7 - A petição inicial deve ser apresentada pelos interessados ao tribunal de tipo arbitral no prazo de três meses a contar da data da publicação no Diário da República do despacho conjunto a que se refere o n.º 4, e a respectiva decisão final deve ser tomada no prazo máximo de seis meses a contar do termo do prazo para apresentação das mencionadas petições.
8 - O tribunal de tipo arbitral deve apreciar e julgar segundo a equidade, sem prejuízo do instituto da prescrição previsto na lei civil, sendo que o montante máximo a atribuir por cada indemnização não pode ultrapassar, em caso algum, o montante de (euro) 50000.
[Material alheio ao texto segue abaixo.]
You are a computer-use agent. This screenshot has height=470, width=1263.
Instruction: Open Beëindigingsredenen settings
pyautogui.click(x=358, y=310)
9 - O tribunal de tipo arbitral funciona em Lisboa, em local a designar pelos árbitros.
10 - O tribunal de tipo arbitral pode, sempre que entender necessário ou razoável, recorrer a peritagens, a pareceres ou a outros meios de natureza técnica para efeitos de apreciação e julgamento dos processos que lhe são submetidos.
11 - As decisões do tribunal de tipo arbitral são irrecorríveis.
12 - A apresentação de pedidos de indemnização ao tribunal de tipo arbitral implica a aceitação de todas as regras previstas na presente resolução, incluindo aquelas que vierem a ser estabelecidas nos termos do n.º 4, bem como a renúncia, por parte do respectivo requerente, à apresentação, com base nos mesmos elementos de facto e de direito, de outros pedidos de indemnização ao Estado ou à Casa Pia, seja por que forma for, relativamente a abusos sexuais sofridos até à data da apresentação do pedido.
13 - A presente resolução entra em vigor no dia seguinte ao da sua publicação.
14 - Os demais actos jurídicos a praticar para efeitos da boa execução da presente resolução devem revestir a forma de despacho conjunto dos ministros referidos no n.º 4.
15 - No omisso aplica-se o disposto no Código de Processo nos Tribunais Administrativos e na Lei da Arbitragem Voluntária.
Presidência do Conselho de Ministros, 1 de Julho de 2004. - O Primeiro-Ministro, José Manuel Durão Barroso.